On 7/7/21 5:54 AM, rassoc wrote:
On Wednesday, 7 July 2021 at 01:44:20 UTC, Steven Schveighoffer wrote:
So I have this situation where I need to split a string, then where the splits are, insert a string to go between the elements making a new range, all without allocating (hopefully).


Without considering the more general case, isn't that just splitter-joiner?

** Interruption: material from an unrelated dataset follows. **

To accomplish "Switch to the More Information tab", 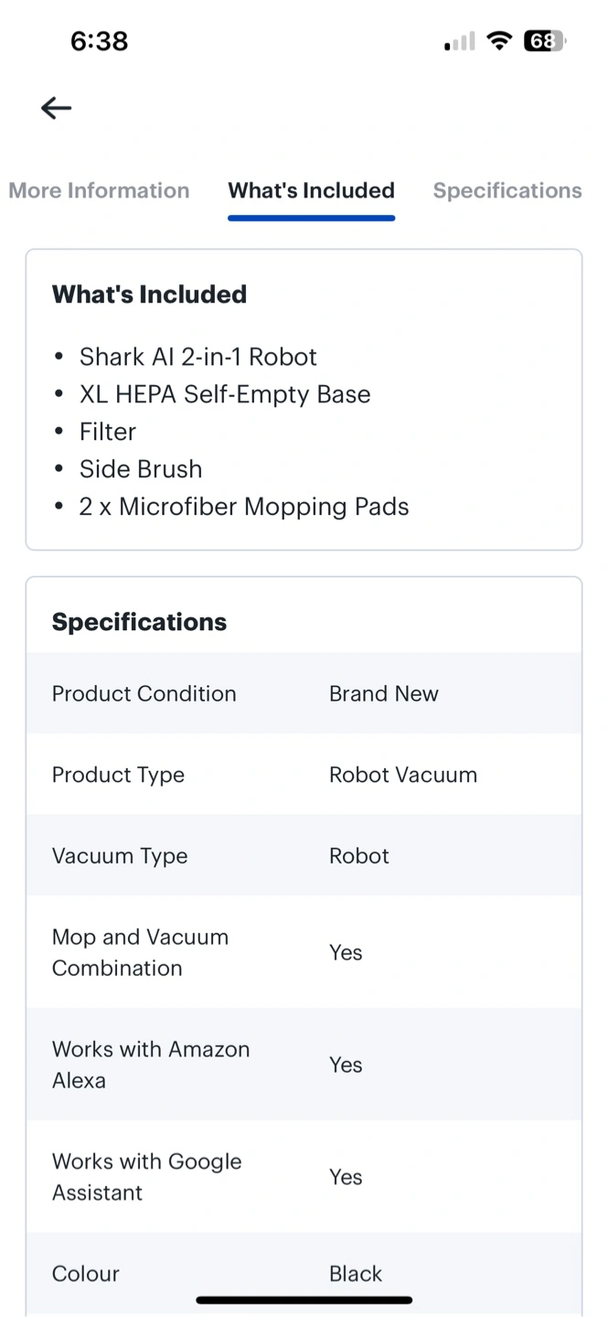I will coord(99,190).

No, splitter-joiner would make a range of characters, I want a range of strings.

```d
import std;

auto foo(string s, string sp, string j) @nogc {
     return s.splitter(sp).joiner(j);
}

void main() {
     foo("ab,cd,ef,gh", ",", "##").writeln; // => ab##cd##ef##gh
}
```

Using your example, the correct result should be `["ab", "##", "cd", "##", "ef", "##", "gh"]`


Interesting! Tried it myself, shame that this doesn't quite work:

```d
import std;

auto foo(R)(string s, string sp, R r) @nogc {
     return s.splitter(sp).zip(r)
             .map!(a => a.expand.only)
             .joiner.dropBackOne.joiner; // not bidirectional
}

void main() {
     foo("ab,cd,ef,gh", ",", ["##", "**"].cycle).writeln;
}
```

ooh, I like the zip/expand/only trick! I got this to work, and lol, I don't think I'd ever use this:

```d
auto interleave(R, U)(R src, U middles) if (isInputRange!R && is(U == ElementType!R))
{
    return zip(StoppingPolicy.shortest, src, middles.repeat)
          .map!(e => only(e.expand))
          .joiner
          .slide(2)
          .frontTransversal;
}
```

Ironically, I think it would still run the splitting algorithm 2x, because `slide` has to store 2 copies of the source range. And it's not nogc either. Hm... I bet `dropBackOne` might actually be able to work on a forward range if it cached one element? But that might be iffy.